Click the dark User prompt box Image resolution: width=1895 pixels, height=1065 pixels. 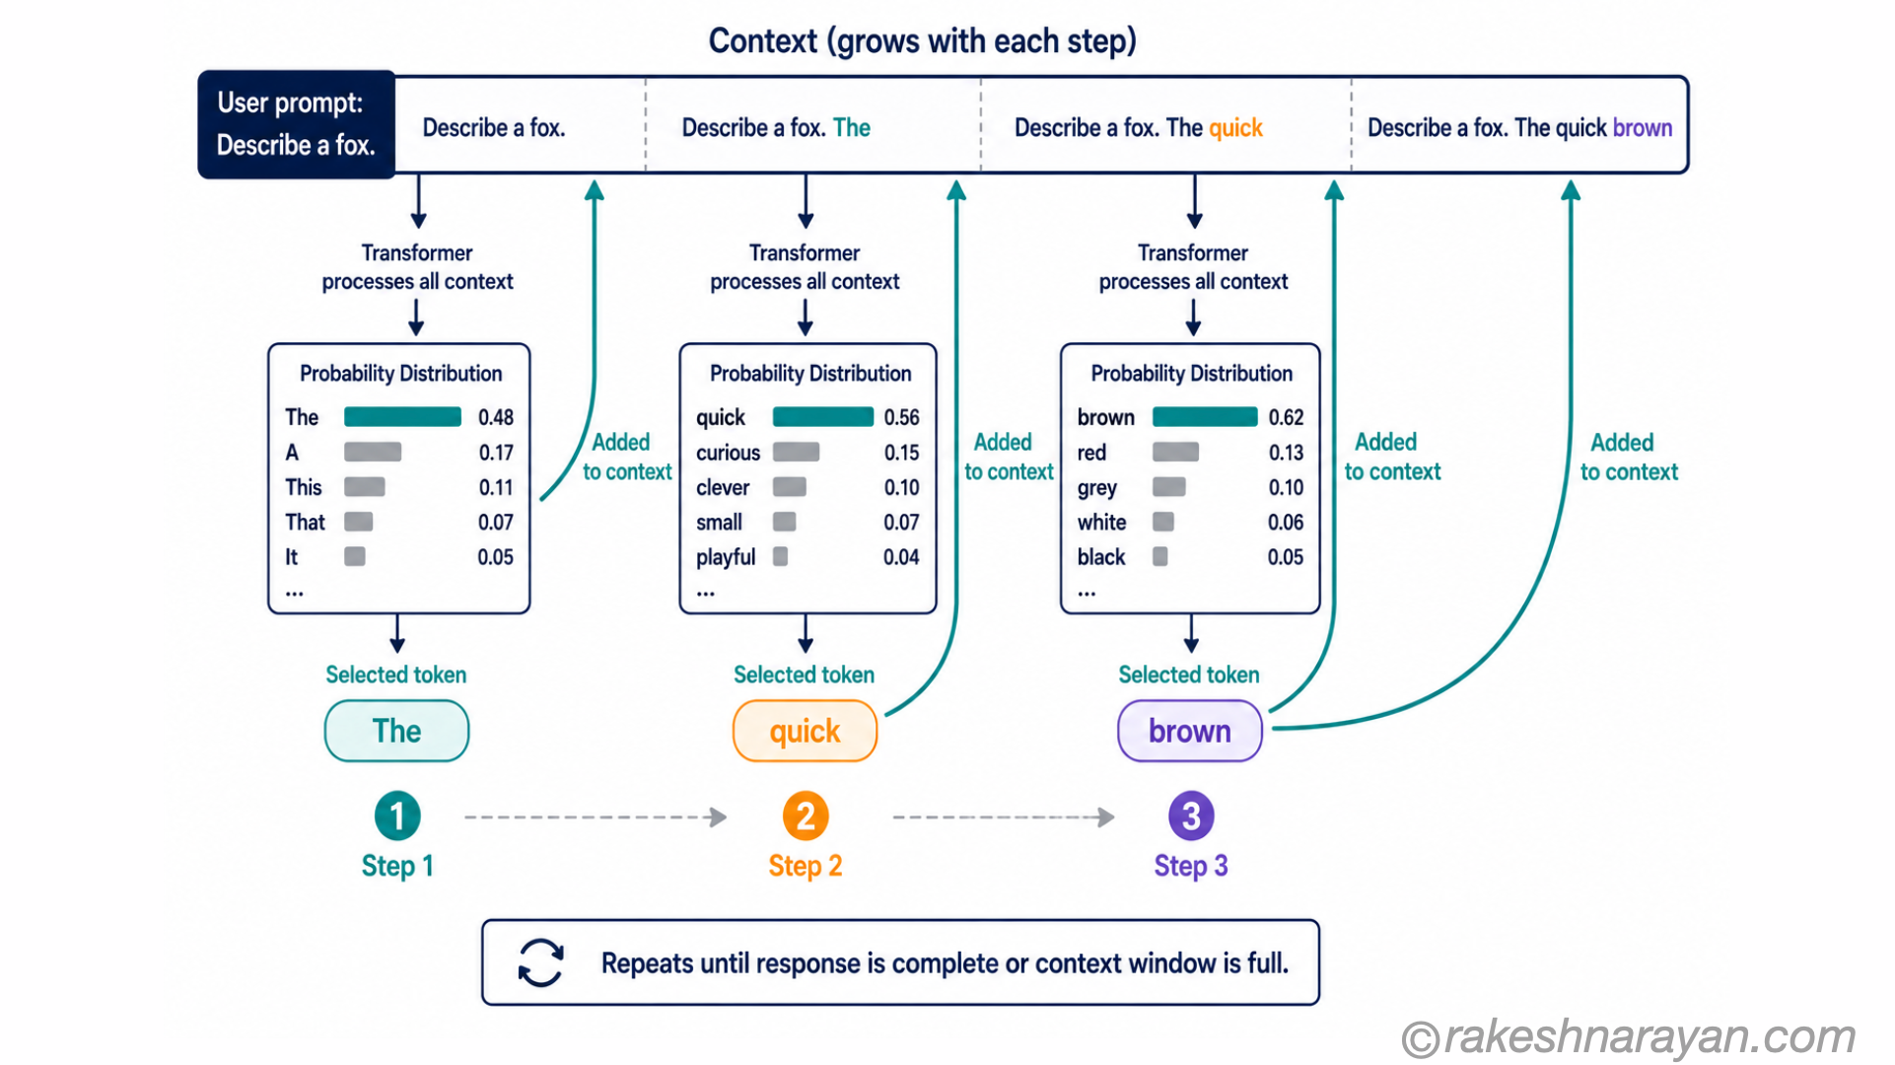pyautogui.click(x=297, y=124)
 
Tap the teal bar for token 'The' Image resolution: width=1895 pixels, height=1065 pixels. pyautogui.click(x=402, y=417)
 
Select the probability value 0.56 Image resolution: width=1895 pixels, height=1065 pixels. pyautogui.click(x=901, y=417)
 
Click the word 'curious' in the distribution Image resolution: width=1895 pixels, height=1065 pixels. pyautogui.click(x=728, y=453)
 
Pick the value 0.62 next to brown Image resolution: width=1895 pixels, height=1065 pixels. pyautogui.click(x=1286, y=417)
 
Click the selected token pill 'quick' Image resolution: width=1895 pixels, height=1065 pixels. pyautogui.click(x=805, y=731)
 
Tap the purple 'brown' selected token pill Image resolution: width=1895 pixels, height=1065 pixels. pyautogui.click(x=1189, y=731)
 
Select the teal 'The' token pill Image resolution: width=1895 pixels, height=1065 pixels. pyautogui.click(x=396, y=731)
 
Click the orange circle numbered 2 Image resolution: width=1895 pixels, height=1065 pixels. pyautogui.click(x=806, y=816)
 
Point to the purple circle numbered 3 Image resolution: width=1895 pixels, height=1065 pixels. pyautogui.click(x=1191, y=816)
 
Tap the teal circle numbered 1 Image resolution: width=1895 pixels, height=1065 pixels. pyautogui.click(x=397, y=816)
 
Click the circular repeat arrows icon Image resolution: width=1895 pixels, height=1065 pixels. pyautogui.click(x=540, y=962)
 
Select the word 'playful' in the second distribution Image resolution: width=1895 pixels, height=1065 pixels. pyautogui.click(x=726, y=558)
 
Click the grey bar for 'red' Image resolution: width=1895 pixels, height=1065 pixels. pyautogui.click(x=1175, y=453)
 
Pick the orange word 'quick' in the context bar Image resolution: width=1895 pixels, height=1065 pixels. pyautogui.click(x=1235, y=128)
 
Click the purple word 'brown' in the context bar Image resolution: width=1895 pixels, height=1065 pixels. pyautogui.click(x=1643, y=128)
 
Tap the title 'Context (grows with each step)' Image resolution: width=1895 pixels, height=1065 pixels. pyautogui.click(x=923, y=41)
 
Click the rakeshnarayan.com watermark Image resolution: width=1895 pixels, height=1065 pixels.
• • • • • • •
• EXERCISE TASK:
Write out the data above word for word, from the line with "Click the word" up to and including the line with "Pick the orange".

• THE ANSWER:
Click the word 'curious' in the distribution Image resolution: width=1895 pixels, height=1065 pixels. pyautogui.click(x=728, y=453)
 
Pick the value 0.62 next to brown Image resolution: width=1895 pixels, height=1065 pixels. pyautogui.click(x=1286, y=417)
 
Click the selected token pill 'quick' Image resolution: width=1895 pixels, height=1065 pixels. pyautogui.click(x=805, y=731)
 
Tap the purple 'brown' selected token pill Image resolution: width=1895 pixels, height=1065 pixels. pyautogui.click(x=1189, y=731)
 
Select the teal 'The' token pill Image resolution: width=1895 pixels, height=1065 pixels. pyautogui.click(x=396, y=731)
 
Click the orange circle numbered 2 Image resolution: width=1895 pixels, height=1065 pixels. pyautogui.click(x=806, y=816)
 
Point to the purple circle numbered 3 Image resolution: width=1895 pixels, height=1065 pixels. pyautogui.click(x=1191, y=816)
 
Tap the teal circle numbered 1 Image resolution: width=1895 pixels, height=1065 pixels. pyautogui.click(x=397, y=816)
 
Click the circular repeat arrows icon Image resolution: width=1895 pixels, height=1065 pixels. pyautogui.click(x=540, y=962)
 
Select the word 'playful' in the second distribution Image resolution: width=1895 pixels, height=1065 pixels. pyautogui.click(x=726, y=558)
 
Click the grey bar for 'red' Image resolution: width=1895 pixels, height=1065 pixels. pyautogui.click(x=1175, y=453)
 
Pick the orange word 'quick' in the context bar Image resolution: width=1895 pixels, height=1065 pixels. pyautogui.click(x=1235, y=128)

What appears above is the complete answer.